**Set task:**
Write out every text line of the material below word for word, omitting the pictures.
>> begin Stored records
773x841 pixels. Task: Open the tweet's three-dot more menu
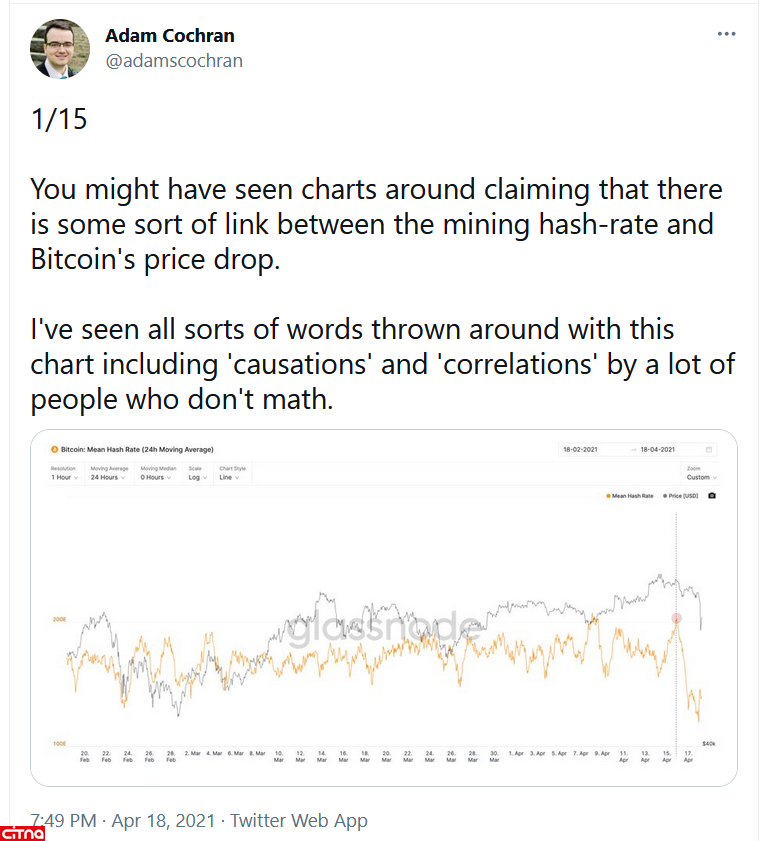tap(727, 34)

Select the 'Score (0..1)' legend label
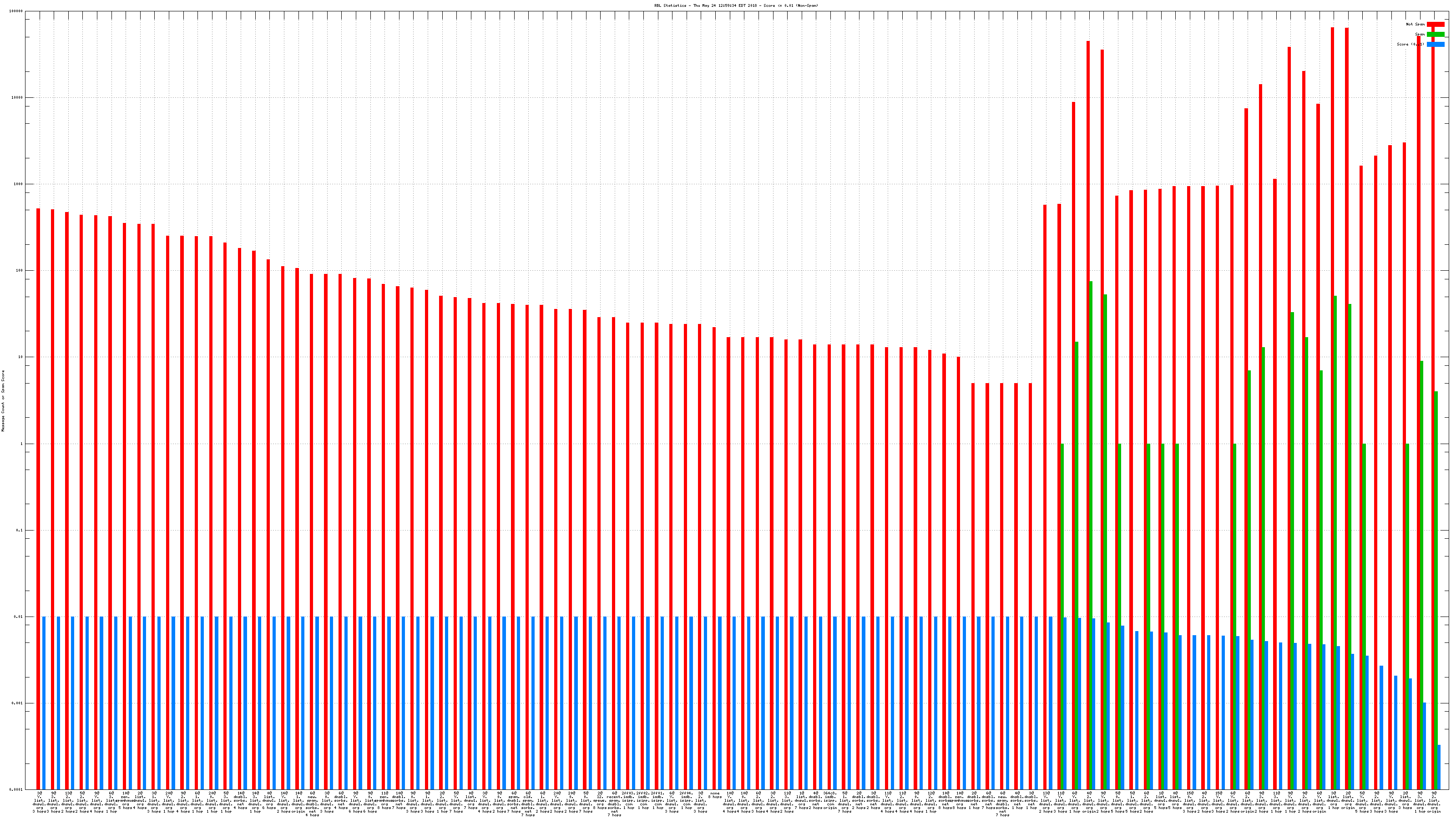click(1410, 44)
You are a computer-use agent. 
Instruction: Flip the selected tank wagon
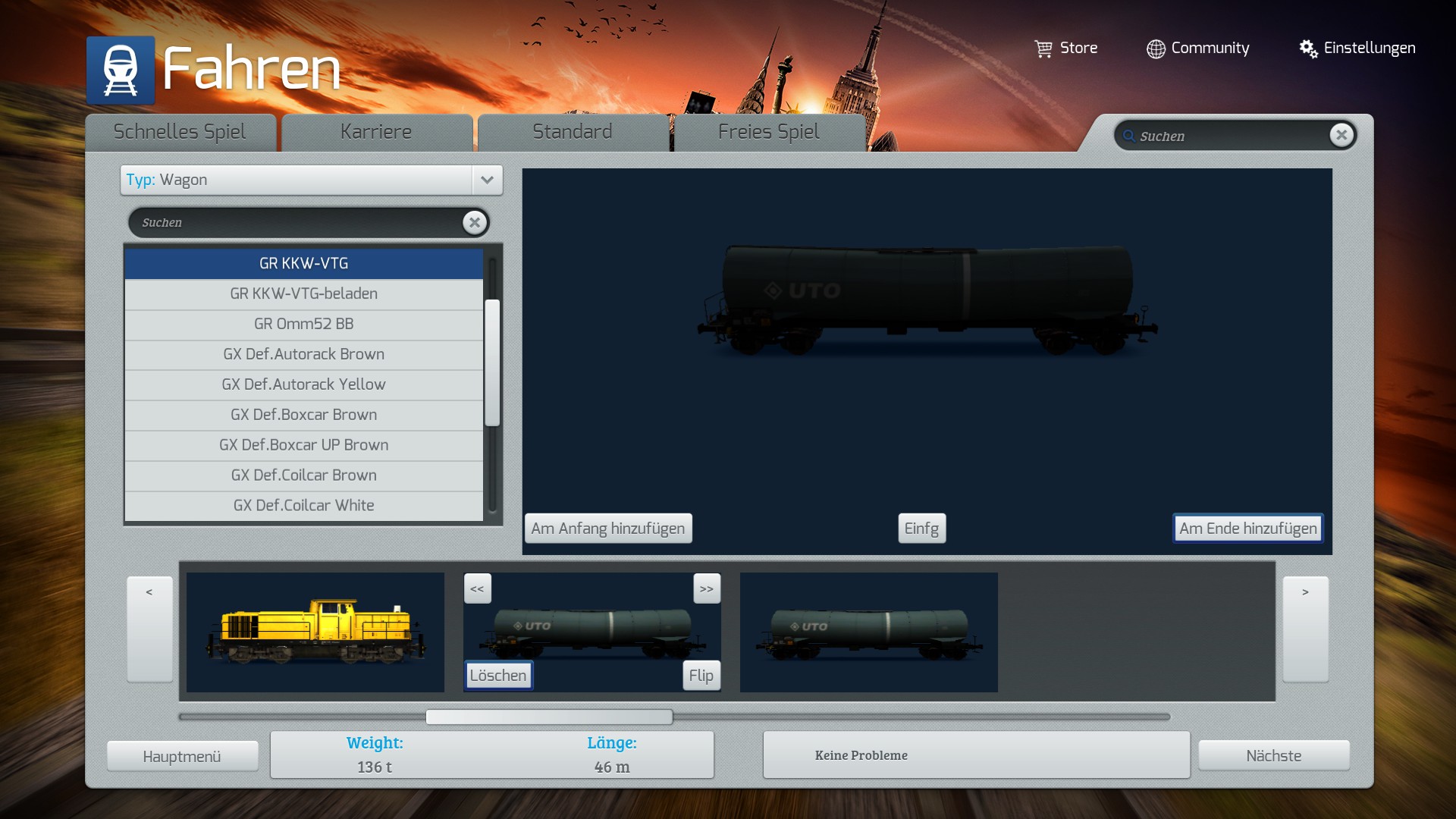coord(701,675)
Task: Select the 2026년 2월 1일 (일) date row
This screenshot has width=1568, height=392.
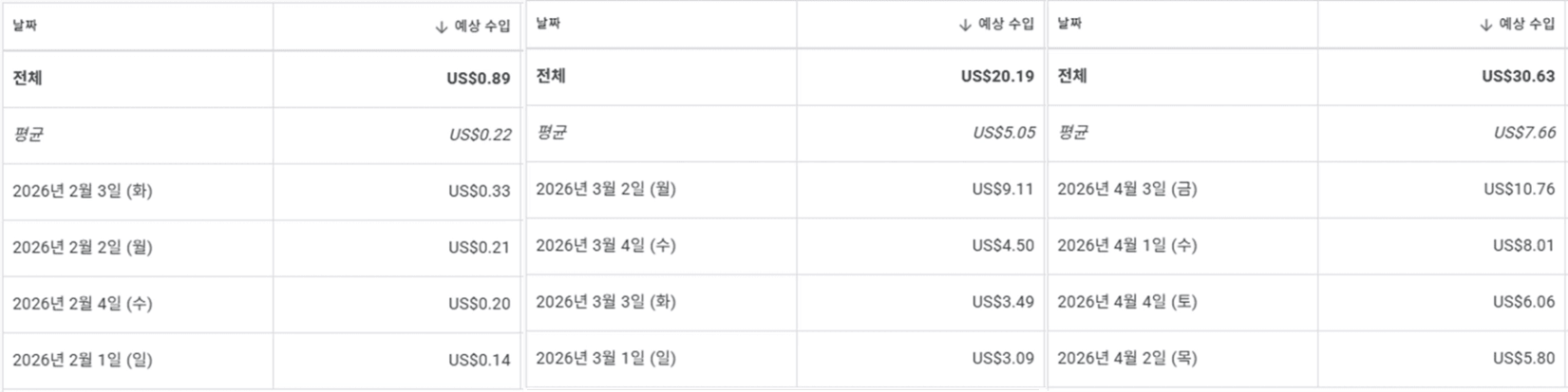Action: (83, 360)
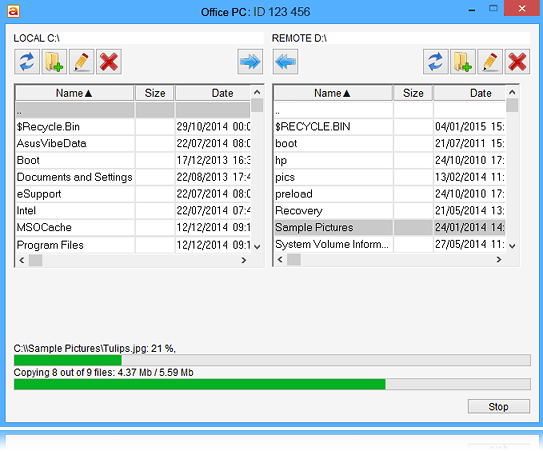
>> end Stored records
**Correct output:**
773x841 pixels. Task: Open the tweet's three-dot more menu
tap(727, 34)

Select the 'Score (0..1)' legend label
click(1410, 44)
You are a computer-use agent. 
Instruction: Flip the selected tank wagon
coord(701,675)
Task: Select the 2026년 2월 1일 (일) date row
This screenshot has width=1568, height=392.
Action: (83, 360)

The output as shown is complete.